WHAT TO PRODUCE:
Return all of the records exactly.

MATERIALS PROVIDED:

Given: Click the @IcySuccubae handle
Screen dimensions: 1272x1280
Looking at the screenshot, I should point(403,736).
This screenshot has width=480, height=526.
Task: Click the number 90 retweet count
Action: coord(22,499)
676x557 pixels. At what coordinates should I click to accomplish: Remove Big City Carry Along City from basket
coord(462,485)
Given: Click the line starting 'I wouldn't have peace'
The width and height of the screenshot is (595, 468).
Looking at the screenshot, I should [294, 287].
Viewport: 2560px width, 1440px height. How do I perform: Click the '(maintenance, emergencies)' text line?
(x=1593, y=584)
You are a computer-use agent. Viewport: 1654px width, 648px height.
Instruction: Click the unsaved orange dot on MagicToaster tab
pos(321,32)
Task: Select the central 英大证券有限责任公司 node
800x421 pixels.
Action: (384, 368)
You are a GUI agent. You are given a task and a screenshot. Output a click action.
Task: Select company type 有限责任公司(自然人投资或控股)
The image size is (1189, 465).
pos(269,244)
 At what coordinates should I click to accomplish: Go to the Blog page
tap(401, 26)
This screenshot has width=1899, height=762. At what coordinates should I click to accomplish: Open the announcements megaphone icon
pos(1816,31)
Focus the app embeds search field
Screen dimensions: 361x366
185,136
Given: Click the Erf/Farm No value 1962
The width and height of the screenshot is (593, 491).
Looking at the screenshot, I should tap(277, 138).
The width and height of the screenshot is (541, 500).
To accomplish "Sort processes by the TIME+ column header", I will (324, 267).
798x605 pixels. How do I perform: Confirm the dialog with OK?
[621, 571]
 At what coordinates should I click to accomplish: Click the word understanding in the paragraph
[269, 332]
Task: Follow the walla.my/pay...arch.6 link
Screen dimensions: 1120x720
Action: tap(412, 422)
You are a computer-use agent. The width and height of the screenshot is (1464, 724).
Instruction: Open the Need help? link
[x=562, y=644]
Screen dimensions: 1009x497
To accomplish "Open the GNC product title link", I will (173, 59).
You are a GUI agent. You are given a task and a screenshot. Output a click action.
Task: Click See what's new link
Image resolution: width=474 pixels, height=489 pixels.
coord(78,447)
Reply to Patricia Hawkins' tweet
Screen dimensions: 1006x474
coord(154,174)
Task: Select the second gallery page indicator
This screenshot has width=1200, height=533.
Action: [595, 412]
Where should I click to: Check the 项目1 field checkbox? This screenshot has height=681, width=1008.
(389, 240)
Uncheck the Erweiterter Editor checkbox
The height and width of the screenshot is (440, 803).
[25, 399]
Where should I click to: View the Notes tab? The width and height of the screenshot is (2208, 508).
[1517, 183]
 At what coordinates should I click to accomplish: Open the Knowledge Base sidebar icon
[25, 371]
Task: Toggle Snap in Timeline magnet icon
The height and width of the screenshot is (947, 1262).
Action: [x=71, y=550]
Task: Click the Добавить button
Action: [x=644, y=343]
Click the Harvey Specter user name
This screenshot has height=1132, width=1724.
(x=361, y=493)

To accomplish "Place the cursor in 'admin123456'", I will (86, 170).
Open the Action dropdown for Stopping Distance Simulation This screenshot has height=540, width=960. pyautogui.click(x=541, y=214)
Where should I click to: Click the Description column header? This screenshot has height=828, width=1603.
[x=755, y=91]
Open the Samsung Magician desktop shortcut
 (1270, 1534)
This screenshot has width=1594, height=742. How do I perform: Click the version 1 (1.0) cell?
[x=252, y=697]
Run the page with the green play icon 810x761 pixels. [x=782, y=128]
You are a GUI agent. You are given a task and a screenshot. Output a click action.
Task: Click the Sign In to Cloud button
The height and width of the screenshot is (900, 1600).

REPLY TO THE TASK:
Given: Click the @IcySuccubae handle
Screen dimensions: 1272x1280
Looking at the screenshot, I should point(403,736).
This screenshot has width=480, height=526.
Task: Click the number 90 retweet count
Action: coord(22,499)
676x557 pixels. At what coordinates should I click to accomplish: Remove Big City Carry Along City from basket
coord(462,485)
Given: Click the line starting 'I wouldn't have peace'
The width and height of the screenshot is (595, 468).
Looking at the screenshot, I should [294, 287].
Viewport: 2560px width, 1440px height. How do I perform: Click the '(maintenance, emergencies)' text line?
(x=1593, y=584)
You are a computer-use agent. Viewport: 1654px width, 648px height.
Instruction: Click the unsaved orange dot on MagicToaster tab
pos(321,32)
Task: Select the central 英大证券有限责任公司 node
800x421 pixels.
Action: (384, 368)
You are a GUI agent. You are given a task and a screenshot. Output a click action.
Task: Select company type 有限责任公司(自然人投资或控股)
The image size is (1189, 465).
pos(269,244)
 At what coordinates should I click to accomplish: Go to the Blog page
tap(401, 26)
This screenshot has width=1899, height=762. At what coordinates should I click to accomplish: Open the announcements megaphone icon
pos(1816,31)
Focus the app embeds search field
Screen dimensions: 361x366
185,136
Given: Click the Erf/Farm No value 1962
The width and height of the screenshot is (593, 491).
Looking at the screenshot, I should tap(277, 138).
The width and height of the screenshot is (541, 500).
To accomplish "Sort processes by the TIME+ column header", I will (324, 267).
798x605 pixels. How do I perform: Confirm the dialog with OK?
[621, 571]
 At what coordinates should I click to accomplish: Click the word understanding in the paragraph
[269, 332]
Task: Follow the walla.my/pay...arch.6 link
Screen dimensions: 1120x720
Action: tap(412, 422)
You are a computer-use agent. The width and height of the screenshot is (1464, 724).
Instruction: Open the Need help? link
[x=562, y=644]
Screen dimensions: 1009x497
To accomplish "Open the GNC product title link", I will (173, 59).
You are a GUI agent. You are given a task and a screenshot. Output a click action.
Task: Click See what's new link
Image resolution: width=474 pixels, height=489 pixels.
coord(78,447)
Reply to Patricia Hawkins' tweet
Screen dimensions: 1006x474
coord(154,174)
Task: Select the second gallery page indicator
This screenshot has width=1200, height=533.
Action: [595, 412]
Where should I click to: Check the 项目1 field checkbox? This screenshot has height=681, width=1008.
(389, 240)
Uncheck the Erweiterter Editor checkbox
The height and width of the screenshot is (440, 803).
[25, 399]
Where should I click to: View the Notes tab? The width and height of the screenshot is (2208, 508).
[1517, 183]
 At what coordinates should I click to accomplish: Open the Knowledge Base sidebar icon
[25, 371]
Task: Toggle Snap in Timeline magnet icon
The height and width of the screenshot is (947, 1262).
Action: [x=71, y=550]
Task: Click the Добавить button
Action: [x=644, y=343]
Click the Harvey Specter user name
This screenshot has height=1132, width=1724.
(x=361, y=493)

To accomplish "Place the cursor in 'admin123456'", I will (86, 170).
Open the Action dropdown for Stopping Distance Simulation This screenshot has height=540, width=960. pyautogui.click(x=541, y=214)
Where should I click to: Click the Description column header? This screenshot has height=828, width=1603.
[x=755, y=91]
Open the Samsung Magician desktop shortcut
 (1270, 1534)
This screenshot has width=1594, height=742. How do I perform: Click the version 1 (1.0) cell?
[x=252, y=697]
Run the page with the green play icon 810x761 pixels. [x=782, y=128]
You are a GUI agent. You are given a task and a screenshot. Output a click action.
Task: Click the Sign In to Cloud button
The height and width of the screenshot is (900, 1600).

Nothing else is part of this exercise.